La Brafa (Brussels Art Fair) attire chaque année plus de monde à Tour & Taxis, elle donne l’occasion, rare en un seul lieu, d’admirer des merveilles très diverses. La plupart des galeristes autorisent les photos (sans flash, de qualité approximative), ce qui me permet de partager avec vous un aperçu très partiel de ma visite – les œuvres majeures sont illustrées sur le site officiel.
Dans les allées décorées d’innombrables orchidées dans toute la gamme du rose au mauve, l’effet spectaculaire est garanti. A l’entrée, une pente herbeuse plantée de muscaris et de petits cyclamens charme par un arrangement plus naturel. D’une fleur à l’autre, voyez ce simple bouquet d’œillets de Levy-Dhurmer : j’ai aimé sa grâce particulière, l’originalité du vase et du cadrage.
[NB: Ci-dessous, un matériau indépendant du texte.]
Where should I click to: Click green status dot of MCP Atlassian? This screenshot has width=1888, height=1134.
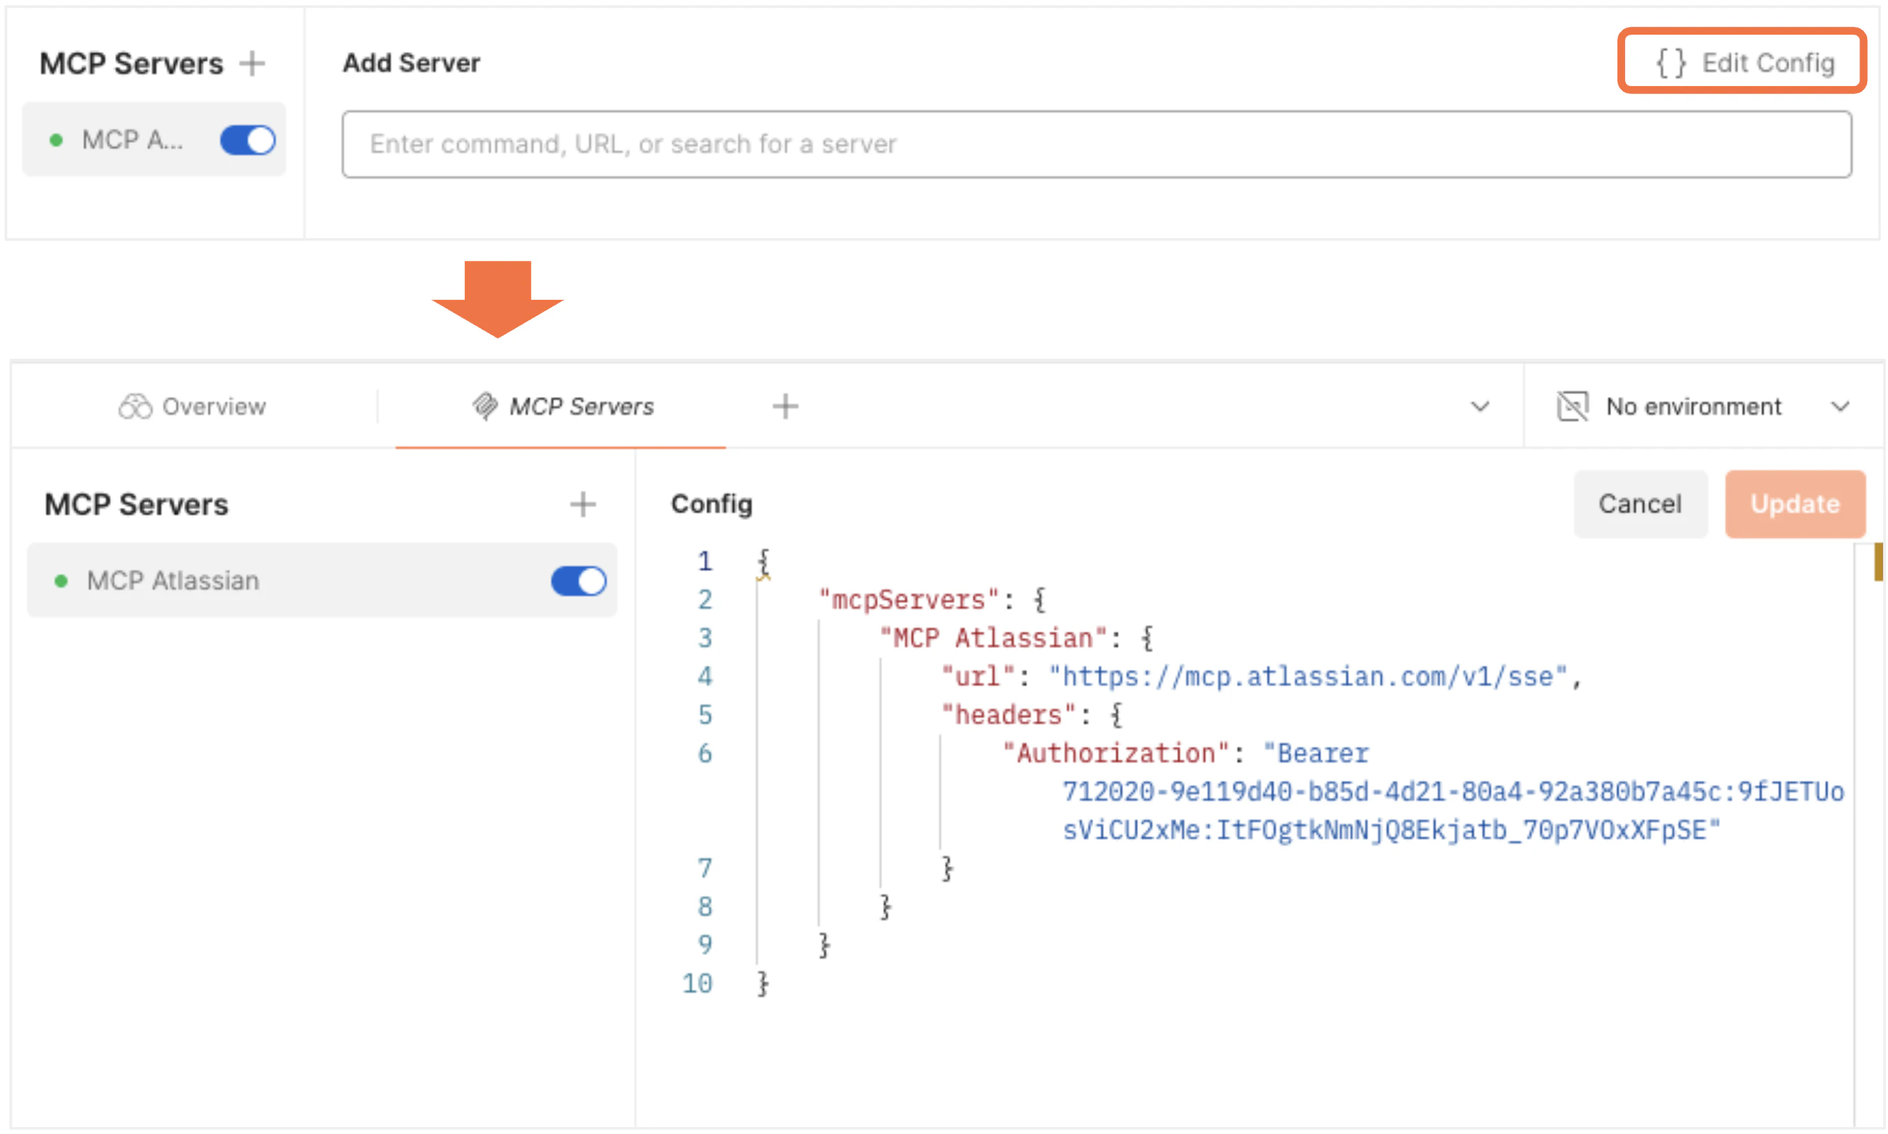click(62, 582)
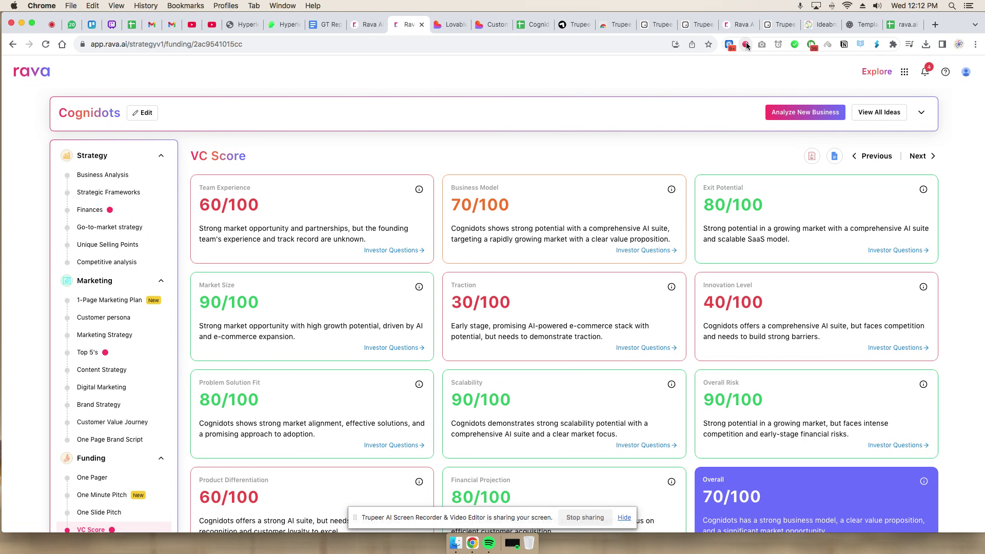Click the rava logo in top left

click(x=31, y=71)
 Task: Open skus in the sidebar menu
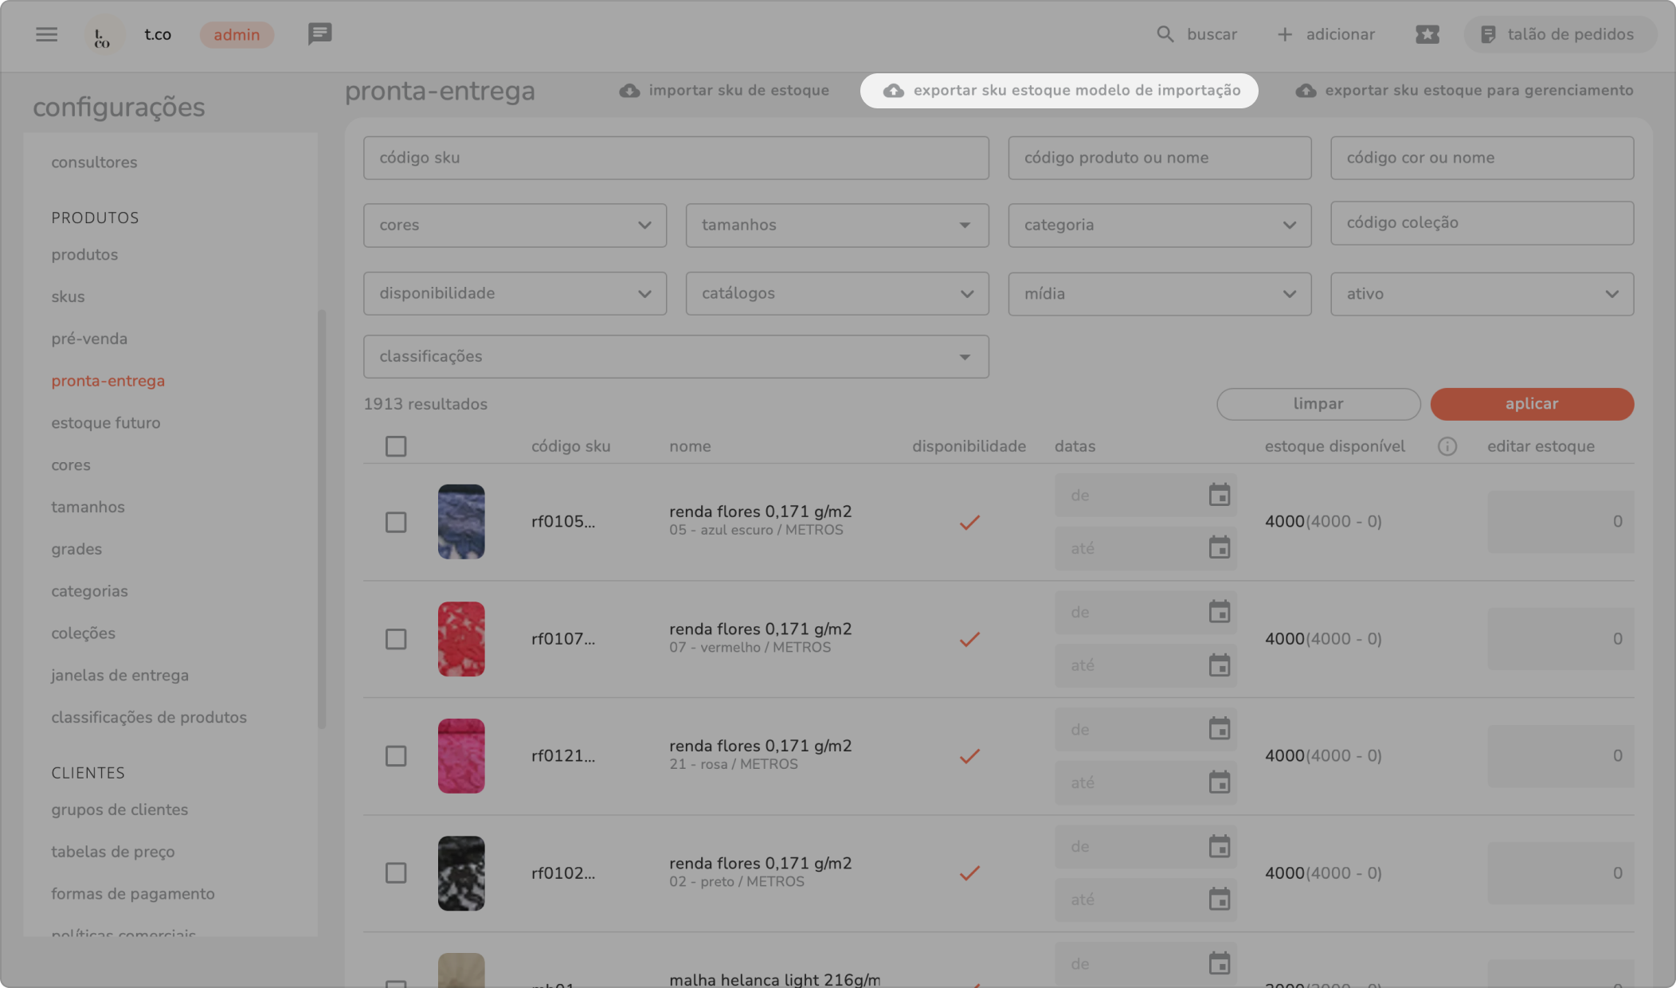68,296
© Lucien Levy-Dhurmer, Œillets roses
On apprend beaucoup dans ce genre de manifestation, on y voit par exemple des peintures d’artistes dont ce n’est pas la spécialité la plus connue. Ainsi, de Majorelle, Jeune femme sous les bananiers et Femme de Bamako, aussi chez Ary Jan ; en fait, il ne s’agit pas de l’ébéniste français de l’art nouveau, mais de son fils, Jacques Majorelle, peintre orientaliste.
© Jacques Majorelle, Jeune femme sous les bananiers, technique mixte sur papier
A la galerie Maeght, je découvre des œuvres sur bois (huile et résine amalgamées) du sculpteur belge Raoul Ubac : Septembre I a la douceur du sable. Chez Philippe Heim, trois portraits de jeunes filles à l’encre noire d’Ousmane Sow, dont vous avez peut-être admiré les grandes sculptures sur le pont des Arts à Paris en 1999.
© Ousmane Sow, Jeune fille, encre noire, 1996
Celui qui a eu la gentillesse de partager son invitation avec moi me fait remarquer la présence discrète du roi Philippe derrière nous, qui se dirige dans une autre direction. On dit qu’il collectionne les théières et il n’en manquait pas de très jolies ici et là, comme celles-ci ornée de fleurs en relief (Bertrand de Lavergne).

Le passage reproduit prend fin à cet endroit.